What needs to be done | Rewrite the lines from the one containing "The image size" through the one containing "Action: pos(626,858)", changing "section heading" to "title" and keeping everything else the same. Omit the pictures from your answer.

[Screenshot and document pointing data]
↓
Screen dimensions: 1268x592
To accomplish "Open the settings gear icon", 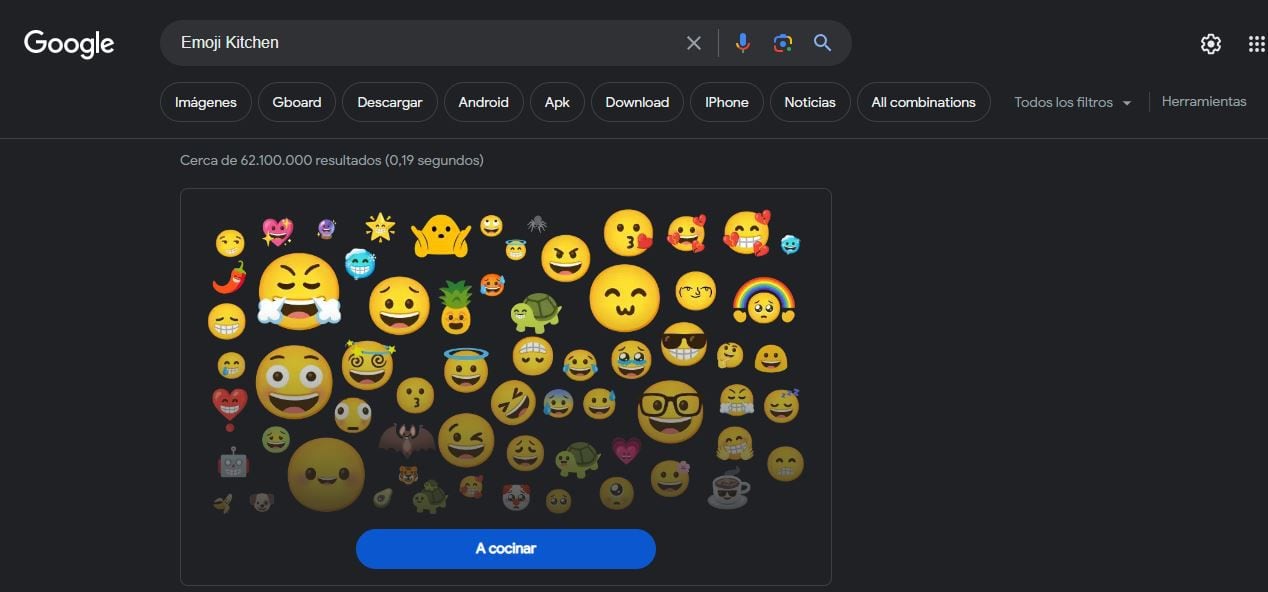I will coord(1210,44).
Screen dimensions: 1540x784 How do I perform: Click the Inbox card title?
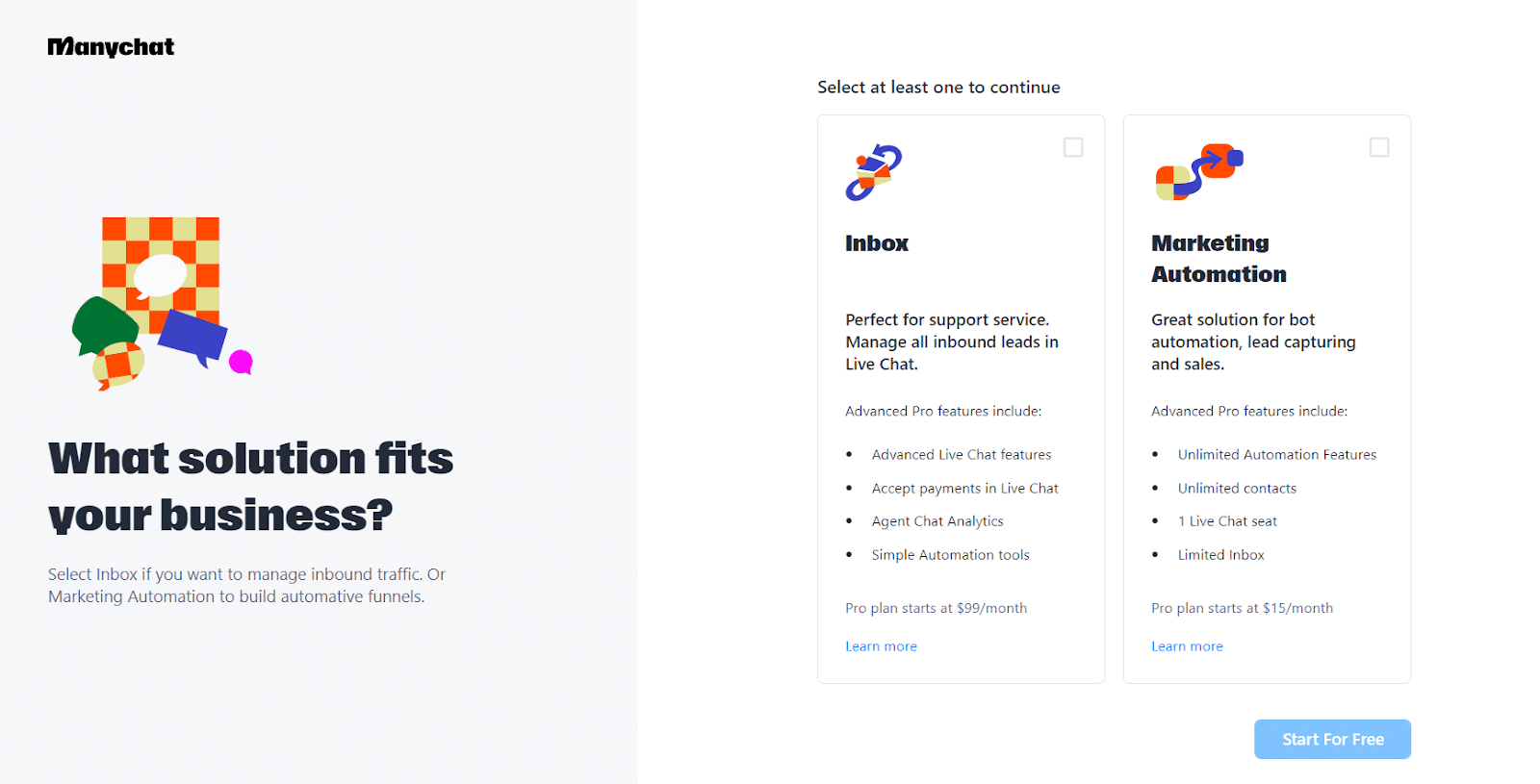tap(877, 243)
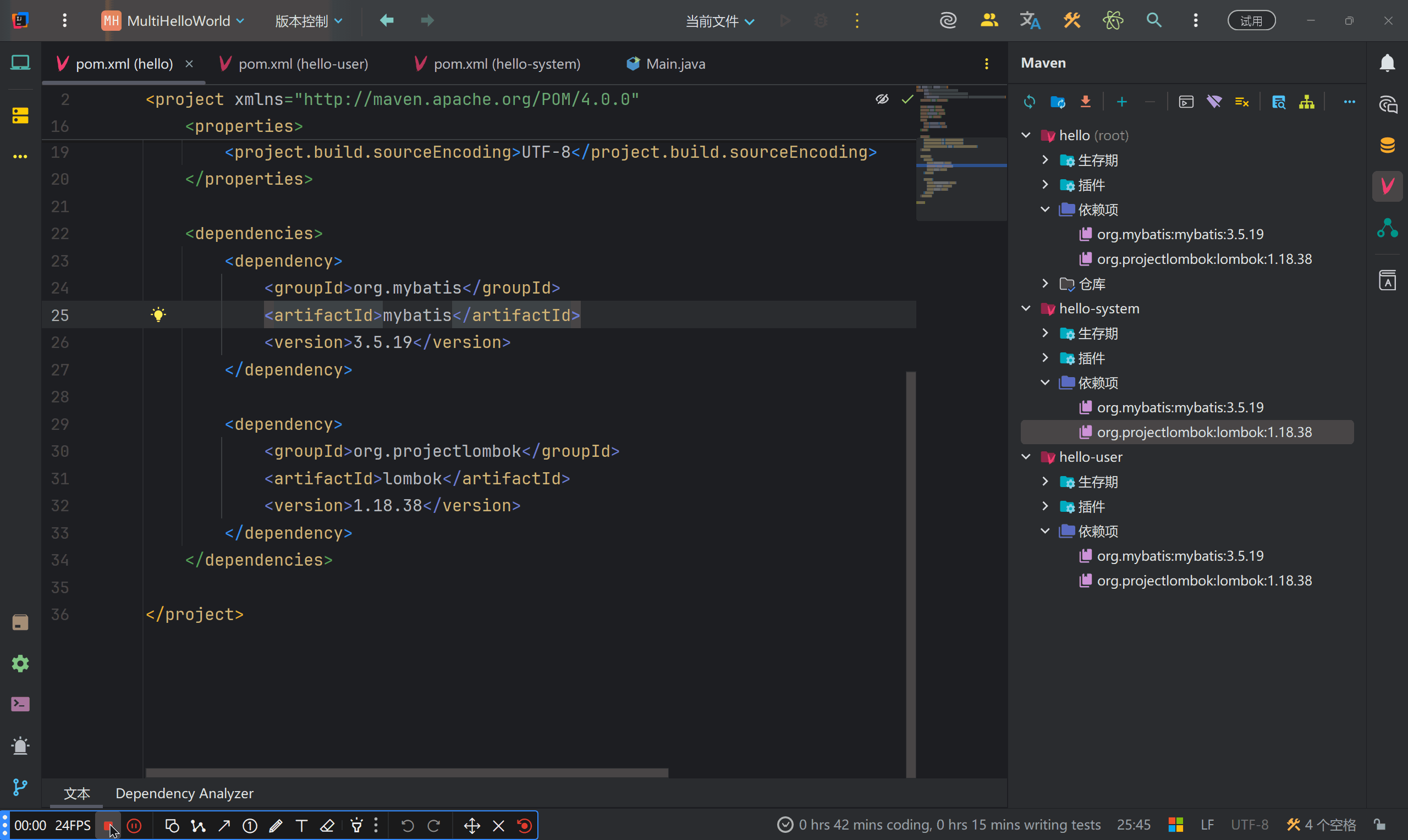
Task: Open the Terminal tool window icon
Action: [20, 704]
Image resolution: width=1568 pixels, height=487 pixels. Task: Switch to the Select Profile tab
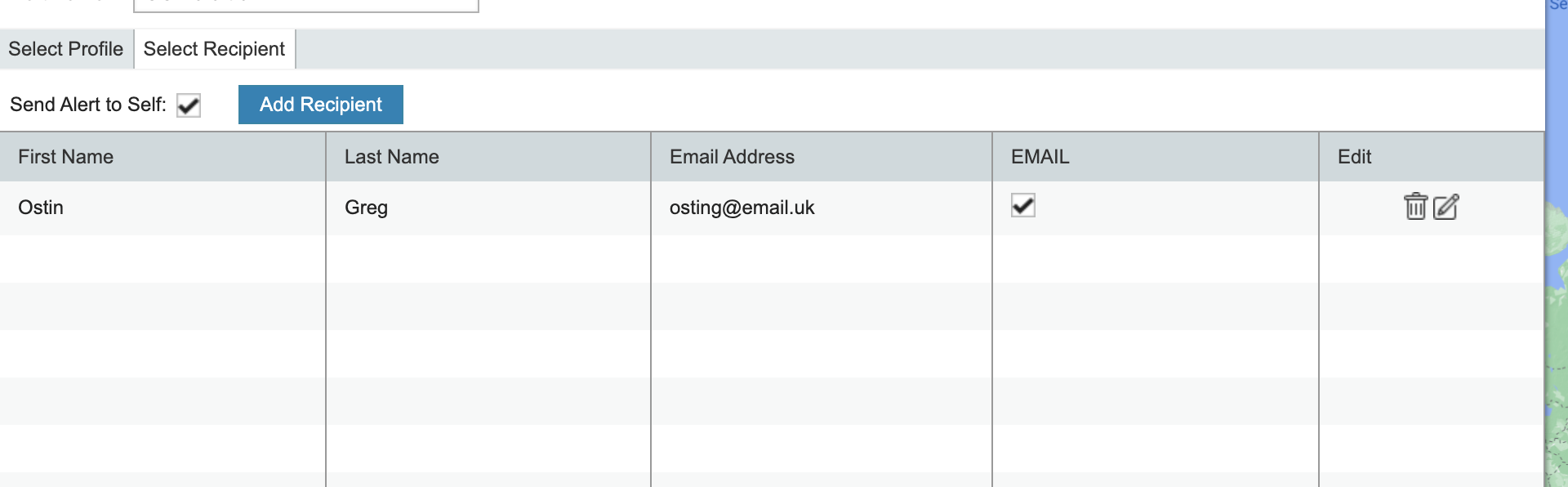coord(66,49)
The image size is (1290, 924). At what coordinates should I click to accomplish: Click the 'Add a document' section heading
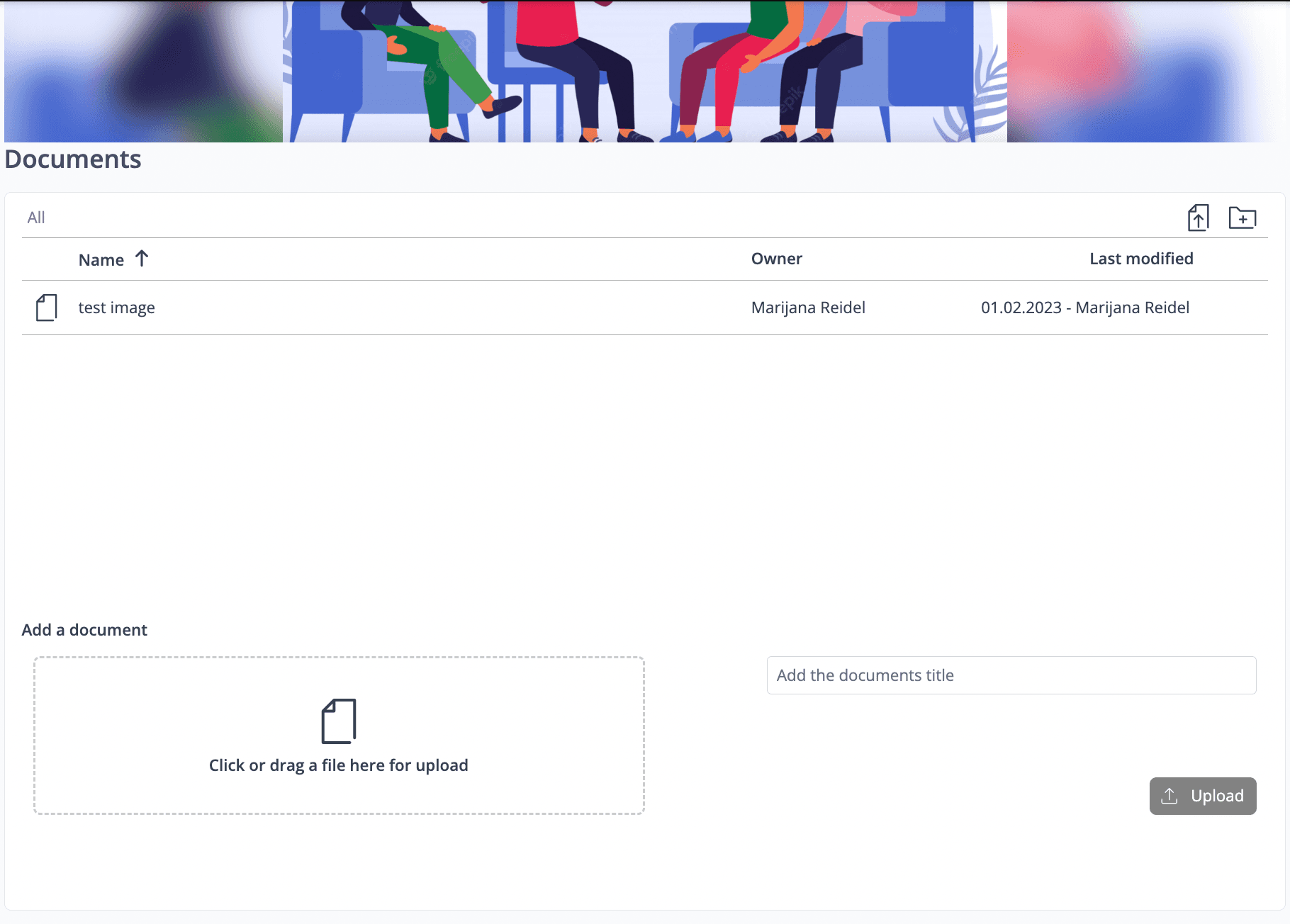click(84, 630)
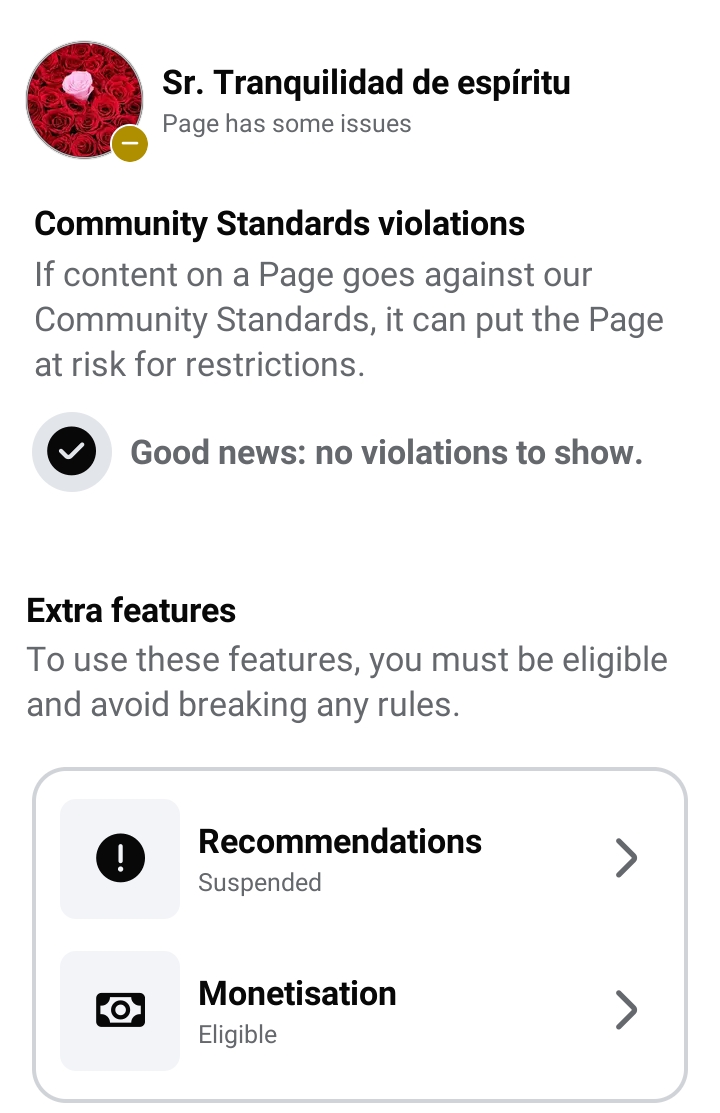
Task: Expand Recommendations with its chevron arrow
Action: pos(626,858)
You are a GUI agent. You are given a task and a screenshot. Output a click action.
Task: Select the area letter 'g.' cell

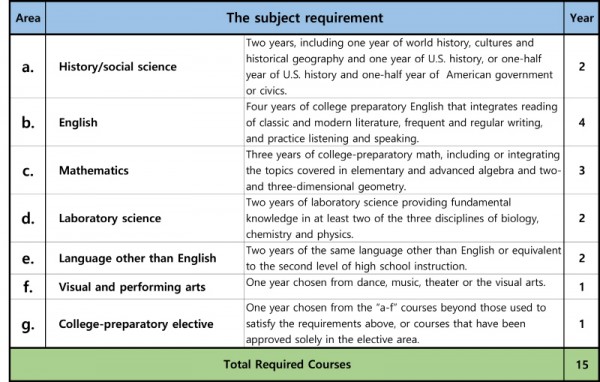[x=28, y=324]
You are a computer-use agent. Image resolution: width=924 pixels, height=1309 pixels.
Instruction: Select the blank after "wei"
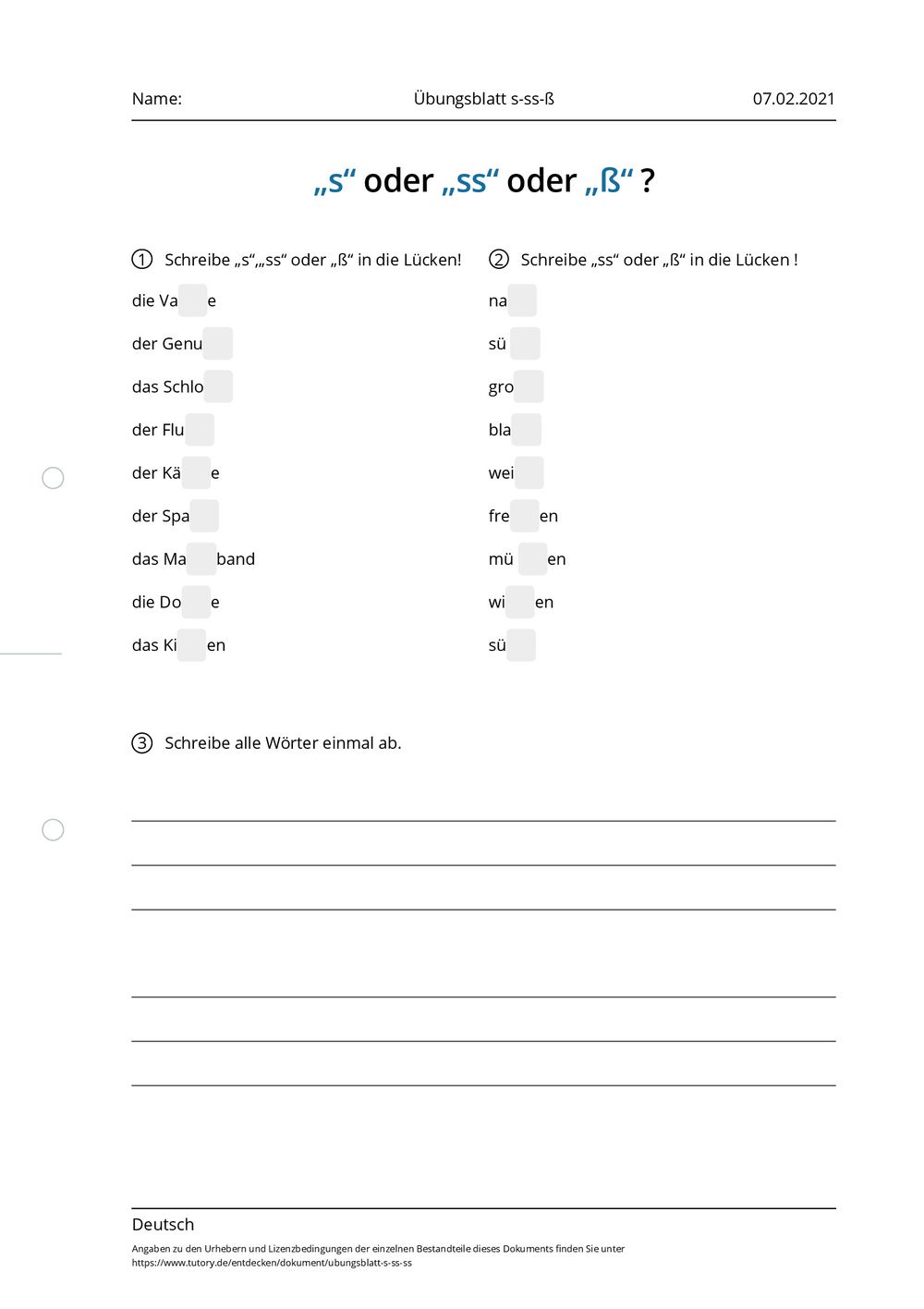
↑
The solution |
The image size is (1290, 924). At what coordinates should I click to accomplish: Click the 'Add a document' title
click(84, 630)
Task: Expand Recommendations with its chevron arrow
Action: pos(626,858)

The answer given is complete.